Facing Homelessness in Vancouver

The decades-long humanitarian crisis of Vancouver has long been relegated to one neighbourhood, the Downtown East Side. While homelessness and addiction persist throughout the Vancouver metro area, including “nice” residential neighbourhoods, the DES is unique in its frank and open drug use. Safe injections sites are deisgned to keep people safe. This latest propsal would bring an injection site to a traditionally wealthy neighbourhood, Yaletown. Residents of Yaletown are concerned by this proposal, according to an article by Vancouver Is Awesome titled “Downtown Vancouver Injection Site Proposal Draws Mixed Response.”

Employees and volunteers at safe injection sites are armed with boxes of Narcan, a life-saving drug that can revive people suffering cardiac arrest from drugs laced with dangerous synthetic chemicals, most commonly, Fentanyl. They are trained in first aid and ready to respond.

One concerned speaker at a city council meeting on Tuesday described “her observations of people using drugs on the street and how a man threw a milkshake at her after telling him not to smoke crack cocaine in front of children.” Of course, no one deserves to be assualted in public. But, let’s try this perspective.
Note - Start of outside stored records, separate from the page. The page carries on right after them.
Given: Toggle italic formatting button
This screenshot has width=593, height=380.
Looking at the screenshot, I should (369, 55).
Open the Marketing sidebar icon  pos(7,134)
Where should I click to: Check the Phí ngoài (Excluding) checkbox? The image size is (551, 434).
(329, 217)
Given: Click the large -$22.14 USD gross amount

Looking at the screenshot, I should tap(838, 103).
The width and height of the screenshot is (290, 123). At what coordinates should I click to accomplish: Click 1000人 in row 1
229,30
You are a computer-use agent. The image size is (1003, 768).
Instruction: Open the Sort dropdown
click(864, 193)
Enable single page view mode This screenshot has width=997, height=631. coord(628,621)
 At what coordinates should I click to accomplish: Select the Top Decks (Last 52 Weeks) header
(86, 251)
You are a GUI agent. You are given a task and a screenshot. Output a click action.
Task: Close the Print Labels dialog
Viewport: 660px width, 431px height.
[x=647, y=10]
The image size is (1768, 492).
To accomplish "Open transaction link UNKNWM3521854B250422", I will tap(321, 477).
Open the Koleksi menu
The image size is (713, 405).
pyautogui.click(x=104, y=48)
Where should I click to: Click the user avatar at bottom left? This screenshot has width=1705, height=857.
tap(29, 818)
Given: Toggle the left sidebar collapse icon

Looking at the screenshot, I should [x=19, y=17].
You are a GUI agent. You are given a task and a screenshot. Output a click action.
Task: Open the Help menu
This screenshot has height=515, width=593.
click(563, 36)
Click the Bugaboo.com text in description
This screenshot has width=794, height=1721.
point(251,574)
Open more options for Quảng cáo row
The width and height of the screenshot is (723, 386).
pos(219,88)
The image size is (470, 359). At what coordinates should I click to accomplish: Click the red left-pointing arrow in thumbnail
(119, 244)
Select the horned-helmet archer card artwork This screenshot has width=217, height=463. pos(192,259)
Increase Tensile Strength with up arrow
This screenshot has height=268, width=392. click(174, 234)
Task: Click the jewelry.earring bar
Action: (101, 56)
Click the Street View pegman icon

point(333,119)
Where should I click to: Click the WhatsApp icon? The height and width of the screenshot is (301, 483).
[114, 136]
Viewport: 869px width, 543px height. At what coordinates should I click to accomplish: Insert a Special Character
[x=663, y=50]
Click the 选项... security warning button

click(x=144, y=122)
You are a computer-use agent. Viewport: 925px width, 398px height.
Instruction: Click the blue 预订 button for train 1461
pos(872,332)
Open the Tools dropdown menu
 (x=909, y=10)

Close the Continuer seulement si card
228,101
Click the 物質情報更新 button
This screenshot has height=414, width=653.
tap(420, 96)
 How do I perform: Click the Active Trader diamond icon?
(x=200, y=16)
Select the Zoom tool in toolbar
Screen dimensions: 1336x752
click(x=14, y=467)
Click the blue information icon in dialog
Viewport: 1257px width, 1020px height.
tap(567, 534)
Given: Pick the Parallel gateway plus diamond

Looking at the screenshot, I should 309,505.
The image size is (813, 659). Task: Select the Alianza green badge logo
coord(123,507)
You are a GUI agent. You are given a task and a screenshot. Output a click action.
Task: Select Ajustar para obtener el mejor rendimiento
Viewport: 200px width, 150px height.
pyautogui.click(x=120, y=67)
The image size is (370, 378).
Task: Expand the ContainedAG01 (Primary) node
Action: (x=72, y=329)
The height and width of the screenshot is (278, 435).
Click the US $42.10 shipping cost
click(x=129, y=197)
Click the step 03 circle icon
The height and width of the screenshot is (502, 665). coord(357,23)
You have lived on the streets for five years. You are exposed to the elements and stares of people every day. Some call you names in public, or record you on their phones and make degrading memes of you on social media. Walking on the hard cement all day, your feet are covered in blisters. You have not showered in more than one month. You have trouble keeping a pair of shoes for more than a few weeks before they are stolen. You have not slept in more than twenty-four hours. You have no reliable access to safe, clean drinking water. You have no phone to contact loved ones or 911. Even if you had a phone, you could not keep it charged, let alone prevent it from being stolen. You live under the constant threat of robbery, violence, and infeciton. In order to stave off brutal withdrawal symptoms, you use just enough of a certain drug, a drug that someone first gave to you as as a teenager. With no private space to use that drug, you are forced to use in public. Your life is public. Everything is on display and available for the scornful looks and judgment of others. Stripped of all comfort, safety, and dignity, you use publicly, and someone with all the resources in the world chastises you for it.

I have volunteered on the Downtown Eastside for about six months. Doing so, I have come to value privacy and quietude. Homelessness is a near constant state of chaos; privacy does not exist. With sirens blaring and traffic roaring at all hours of the night, a good night’s rest is nearly impossible; the insomnia only aggravates the stress of finding enough to eat, preventing withdrawals, and watching for any impending attack. Astonishingly, amidst so much hardship, many DES residents remain kind, compassionate, and hopeful.

Throwing a milkshake at someone is never appropriate. Though I ask, which is the better solution to such an issue: forcing users to use in another neighbourhood, still on sidewalks, in public washrooms, and parks? Public use increases shame and puts users at risk of overdose. Or, we could provide people a private space with trained health professionals on standby. A safe injection site would offer street residents three minutes of privacy and safety, two precious states of being that we, the housed, so easily take for granted. Such an establishment, by offering this bit of dignity, would likely prevent public instances of conflict and assault.